Her father was a polka-loving concertina player and leader of the Emil Domeier Dance Band.
She was the daughter of Agatha Domeier, who operated a corner grocery store in New Ulm, MN that later became one of the city’s top tourist attractions.
But Marlene Domeier was also a treu tochter of Germany itself, and a tireless advocate for preserving the German heritage of the Brown County town where she spent all of her 78 years.
“She was a very special person,” said Anne Morris, a niece who was working at Domeiers German Store on Minnesota Street in New Ulm. “She loved her customers, she loved her store, she loved her radio program. She had a big heart. She had the courage of a lion.”
Monday, Nov. 13, 2017, Domeier’s funeral and burial will be a commemoration of her life, her work, and her contributions, but it won’t be somber, Morris predicted.
“This family does not believe in sad funerals,” she said. “Other funerals we’ve had in the family have included live polka bands . . . a concertina playing out at the cemetery.”
If so, Domeier’s time will end the way it began. As a young girl, she accompanied and assisted her father and his band on their dance gigs around southern Minnesota. She later joined her mother on multiple trips to Germany that triggered a business venture that dominated the rest of her life.
“(They) came back inspired to turn their corner grocery store into Domeiers German Store, an enchanted place filled with the foods, candies, music, and gifts that they found in the shops in Germany,” according to her obituary.
One of the elements they recreated was the tendency of German shopkeepers to make maximum use of limited space.
“This is again a reflection of the shops in Germany,” Morris said. “Every inch was occupied. And if we didn’t have an inch, we’d create an inch.”
For neighborhood kids, the store was a place where a handful of coins could be turned into a handful of candy. For tourists, even ones who’d visited or even haled from Germany, the store seemed like the real deal, according to Carl “Red” Wyczawski.
“It is truly like taking a store out of famous German communities and putting it in New Ulm,” said Wyczawski, who for 61 years has lived a block from Domeiers German Store.
Riding his bike by the store, he’d see licence plates from states across the Midwest and beyond. For people looking to get a taste of Germany in New Ulm, Domeiers store was a destination.

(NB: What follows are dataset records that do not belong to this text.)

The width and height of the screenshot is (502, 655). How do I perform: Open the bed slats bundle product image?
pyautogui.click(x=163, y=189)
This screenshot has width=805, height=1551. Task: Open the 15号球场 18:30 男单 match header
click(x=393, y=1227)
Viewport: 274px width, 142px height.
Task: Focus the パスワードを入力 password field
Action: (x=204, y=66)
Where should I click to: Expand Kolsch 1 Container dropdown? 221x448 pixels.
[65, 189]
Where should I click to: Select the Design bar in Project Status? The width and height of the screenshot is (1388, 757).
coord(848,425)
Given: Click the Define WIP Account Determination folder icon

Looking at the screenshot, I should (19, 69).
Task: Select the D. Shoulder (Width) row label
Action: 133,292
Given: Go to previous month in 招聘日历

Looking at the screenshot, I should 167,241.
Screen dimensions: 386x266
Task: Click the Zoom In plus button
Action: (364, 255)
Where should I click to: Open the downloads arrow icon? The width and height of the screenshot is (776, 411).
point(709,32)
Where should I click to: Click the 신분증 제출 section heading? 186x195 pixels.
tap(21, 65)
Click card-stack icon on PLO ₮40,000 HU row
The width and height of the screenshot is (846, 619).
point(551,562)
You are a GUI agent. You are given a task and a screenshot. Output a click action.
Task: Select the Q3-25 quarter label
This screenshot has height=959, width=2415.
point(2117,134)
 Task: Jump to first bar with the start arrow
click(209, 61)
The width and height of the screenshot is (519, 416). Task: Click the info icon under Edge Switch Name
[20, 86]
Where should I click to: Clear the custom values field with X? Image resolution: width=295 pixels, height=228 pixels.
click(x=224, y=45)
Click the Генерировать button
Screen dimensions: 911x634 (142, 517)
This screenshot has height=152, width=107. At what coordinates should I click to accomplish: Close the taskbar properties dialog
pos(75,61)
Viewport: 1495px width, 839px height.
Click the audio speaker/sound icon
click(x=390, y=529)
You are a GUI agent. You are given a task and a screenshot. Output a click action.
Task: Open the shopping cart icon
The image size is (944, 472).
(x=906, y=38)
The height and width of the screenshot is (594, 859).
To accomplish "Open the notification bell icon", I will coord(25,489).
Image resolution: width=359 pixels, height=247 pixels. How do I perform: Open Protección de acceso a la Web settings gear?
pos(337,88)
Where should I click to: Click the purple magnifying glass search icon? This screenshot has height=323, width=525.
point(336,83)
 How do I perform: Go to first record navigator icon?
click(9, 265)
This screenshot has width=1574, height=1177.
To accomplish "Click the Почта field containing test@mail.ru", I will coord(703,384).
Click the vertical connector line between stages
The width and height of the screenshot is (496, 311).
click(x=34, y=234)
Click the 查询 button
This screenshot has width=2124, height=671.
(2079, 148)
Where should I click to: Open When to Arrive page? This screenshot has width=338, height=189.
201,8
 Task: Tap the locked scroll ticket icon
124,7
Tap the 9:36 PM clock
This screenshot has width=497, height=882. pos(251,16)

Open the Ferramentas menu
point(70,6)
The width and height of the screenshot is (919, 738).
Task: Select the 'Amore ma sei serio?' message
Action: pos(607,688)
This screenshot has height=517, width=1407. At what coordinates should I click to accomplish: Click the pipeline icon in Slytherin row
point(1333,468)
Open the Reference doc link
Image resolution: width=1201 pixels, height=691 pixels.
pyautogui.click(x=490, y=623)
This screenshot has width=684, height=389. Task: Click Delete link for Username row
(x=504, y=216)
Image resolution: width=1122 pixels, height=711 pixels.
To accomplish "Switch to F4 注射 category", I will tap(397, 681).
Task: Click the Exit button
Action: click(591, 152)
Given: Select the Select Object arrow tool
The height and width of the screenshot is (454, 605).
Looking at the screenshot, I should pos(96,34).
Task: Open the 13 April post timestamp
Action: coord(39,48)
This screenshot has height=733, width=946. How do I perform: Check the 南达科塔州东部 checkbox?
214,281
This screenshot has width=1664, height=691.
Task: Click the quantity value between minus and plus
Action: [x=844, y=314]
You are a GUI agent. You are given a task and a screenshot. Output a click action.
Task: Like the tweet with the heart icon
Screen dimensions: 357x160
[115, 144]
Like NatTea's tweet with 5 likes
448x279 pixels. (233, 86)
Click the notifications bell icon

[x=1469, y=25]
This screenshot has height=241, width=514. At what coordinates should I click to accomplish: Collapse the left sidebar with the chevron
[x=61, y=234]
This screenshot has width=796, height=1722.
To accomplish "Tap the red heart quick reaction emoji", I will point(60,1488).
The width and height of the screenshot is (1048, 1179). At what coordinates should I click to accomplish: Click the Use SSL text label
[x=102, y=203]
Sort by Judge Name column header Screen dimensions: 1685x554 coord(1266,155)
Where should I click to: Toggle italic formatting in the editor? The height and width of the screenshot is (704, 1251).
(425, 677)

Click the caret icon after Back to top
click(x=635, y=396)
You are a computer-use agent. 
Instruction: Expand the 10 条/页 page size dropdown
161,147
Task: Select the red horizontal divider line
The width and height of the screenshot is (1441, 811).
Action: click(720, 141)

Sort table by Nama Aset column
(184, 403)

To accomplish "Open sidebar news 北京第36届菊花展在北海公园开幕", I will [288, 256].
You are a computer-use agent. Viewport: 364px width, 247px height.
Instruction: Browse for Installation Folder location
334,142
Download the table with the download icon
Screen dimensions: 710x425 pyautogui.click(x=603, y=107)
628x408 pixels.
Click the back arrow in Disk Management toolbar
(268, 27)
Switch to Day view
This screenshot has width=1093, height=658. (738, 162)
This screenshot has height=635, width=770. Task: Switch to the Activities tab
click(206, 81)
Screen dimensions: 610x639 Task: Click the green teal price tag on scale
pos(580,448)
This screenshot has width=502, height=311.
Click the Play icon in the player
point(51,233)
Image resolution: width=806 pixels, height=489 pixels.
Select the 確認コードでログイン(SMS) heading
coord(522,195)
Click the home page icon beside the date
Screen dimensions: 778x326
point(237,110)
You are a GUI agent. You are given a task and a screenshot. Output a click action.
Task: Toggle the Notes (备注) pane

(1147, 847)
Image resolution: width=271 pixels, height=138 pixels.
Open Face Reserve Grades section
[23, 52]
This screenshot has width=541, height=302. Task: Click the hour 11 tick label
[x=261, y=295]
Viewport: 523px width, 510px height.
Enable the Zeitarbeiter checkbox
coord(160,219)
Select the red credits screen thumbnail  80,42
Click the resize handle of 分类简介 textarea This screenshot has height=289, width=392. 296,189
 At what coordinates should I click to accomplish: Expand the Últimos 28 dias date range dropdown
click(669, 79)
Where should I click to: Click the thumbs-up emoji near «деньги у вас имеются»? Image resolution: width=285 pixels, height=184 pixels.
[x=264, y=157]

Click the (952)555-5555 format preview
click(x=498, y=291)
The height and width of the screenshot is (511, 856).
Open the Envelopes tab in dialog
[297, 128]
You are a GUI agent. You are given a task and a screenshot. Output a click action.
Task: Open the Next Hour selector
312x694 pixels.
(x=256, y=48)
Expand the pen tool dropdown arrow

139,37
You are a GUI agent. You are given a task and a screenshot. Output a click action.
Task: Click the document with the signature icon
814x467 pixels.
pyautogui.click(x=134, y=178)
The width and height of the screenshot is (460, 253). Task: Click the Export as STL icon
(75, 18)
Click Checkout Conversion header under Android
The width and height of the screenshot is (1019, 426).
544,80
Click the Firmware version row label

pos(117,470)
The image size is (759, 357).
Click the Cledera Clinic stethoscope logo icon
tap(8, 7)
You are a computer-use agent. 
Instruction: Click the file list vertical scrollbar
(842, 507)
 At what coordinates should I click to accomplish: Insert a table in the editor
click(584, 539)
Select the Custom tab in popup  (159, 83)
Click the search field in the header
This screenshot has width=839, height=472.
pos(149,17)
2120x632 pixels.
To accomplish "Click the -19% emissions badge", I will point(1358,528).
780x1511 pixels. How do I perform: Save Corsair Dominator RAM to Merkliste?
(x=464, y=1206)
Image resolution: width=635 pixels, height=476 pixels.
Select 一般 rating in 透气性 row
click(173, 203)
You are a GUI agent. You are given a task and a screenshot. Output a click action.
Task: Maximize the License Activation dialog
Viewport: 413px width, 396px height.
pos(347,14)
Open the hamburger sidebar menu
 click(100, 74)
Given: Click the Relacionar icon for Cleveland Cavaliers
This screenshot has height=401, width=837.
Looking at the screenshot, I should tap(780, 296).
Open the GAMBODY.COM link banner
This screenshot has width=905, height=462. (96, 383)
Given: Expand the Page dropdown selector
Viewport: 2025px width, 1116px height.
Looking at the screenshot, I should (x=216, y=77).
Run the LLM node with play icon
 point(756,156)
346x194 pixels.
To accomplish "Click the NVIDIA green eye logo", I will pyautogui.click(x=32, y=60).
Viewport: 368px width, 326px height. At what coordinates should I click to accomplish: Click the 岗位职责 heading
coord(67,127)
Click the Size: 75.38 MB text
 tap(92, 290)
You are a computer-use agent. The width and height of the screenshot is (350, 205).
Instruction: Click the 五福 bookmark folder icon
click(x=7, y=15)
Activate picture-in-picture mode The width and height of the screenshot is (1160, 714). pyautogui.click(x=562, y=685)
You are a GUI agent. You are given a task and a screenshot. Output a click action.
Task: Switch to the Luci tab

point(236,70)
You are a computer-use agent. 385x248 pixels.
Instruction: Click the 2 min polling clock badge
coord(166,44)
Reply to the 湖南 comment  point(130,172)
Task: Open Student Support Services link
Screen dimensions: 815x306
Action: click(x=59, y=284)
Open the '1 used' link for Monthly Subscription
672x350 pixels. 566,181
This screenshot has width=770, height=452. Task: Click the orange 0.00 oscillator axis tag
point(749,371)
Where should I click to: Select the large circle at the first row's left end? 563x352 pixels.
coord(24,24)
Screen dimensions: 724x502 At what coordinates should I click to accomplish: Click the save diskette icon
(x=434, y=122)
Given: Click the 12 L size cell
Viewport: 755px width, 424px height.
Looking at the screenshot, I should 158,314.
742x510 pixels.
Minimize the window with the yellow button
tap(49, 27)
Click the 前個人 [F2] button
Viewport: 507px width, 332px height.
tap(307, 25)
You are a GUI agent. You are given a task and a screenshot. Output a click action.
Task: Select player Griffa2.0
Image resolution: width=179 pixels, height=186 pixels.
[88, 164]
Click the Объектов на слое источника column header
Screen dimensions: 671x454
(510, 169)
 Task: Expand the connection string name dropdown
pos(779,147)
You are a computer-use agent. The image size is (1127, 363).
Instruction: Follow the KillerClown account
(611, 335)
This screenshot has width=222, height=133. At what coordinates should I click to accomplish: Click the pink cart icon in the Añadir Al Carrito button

“It’d certainly be in the top three,” said Wyczawski. “Hermann the German, the glockenspiel, and Domeiers. Without question, I’d have it in the top three.”
During his quarter-century as mayor, Wyczawski recognized that Domeier was as interested in the success of the entire community as she was in her own. She became the first woman selected as president of the Chamber of Commerce and volunteered with the Brown County Historical Society and the German Bohemian Society.
As host of KNUJ radio’s “Music from Germany Hour,” Domeier would mix German stories and heritage with polka music and yodelers. Even that served a promotional purpose, the signal reaching as far south as Iowa and piquing the curiosity of people who would later make the drive to New Ulm.
Wyczawski – who appointed Domeier to the committee that established and enhanced a sister-city relationship with Ulm, Germany – said she could always be counted on as a social hostess, recalling events that were highlighted by schnapps and German cakes and candies.
“We’re going to miss her,” he said. “She’ll never be forgotten, but she’ll be missed.”
“We’re not going to cry,” Morris vowed. “We’re going to celebrate Marlene and everything she did in her life. We’re going to be happy we knew her.”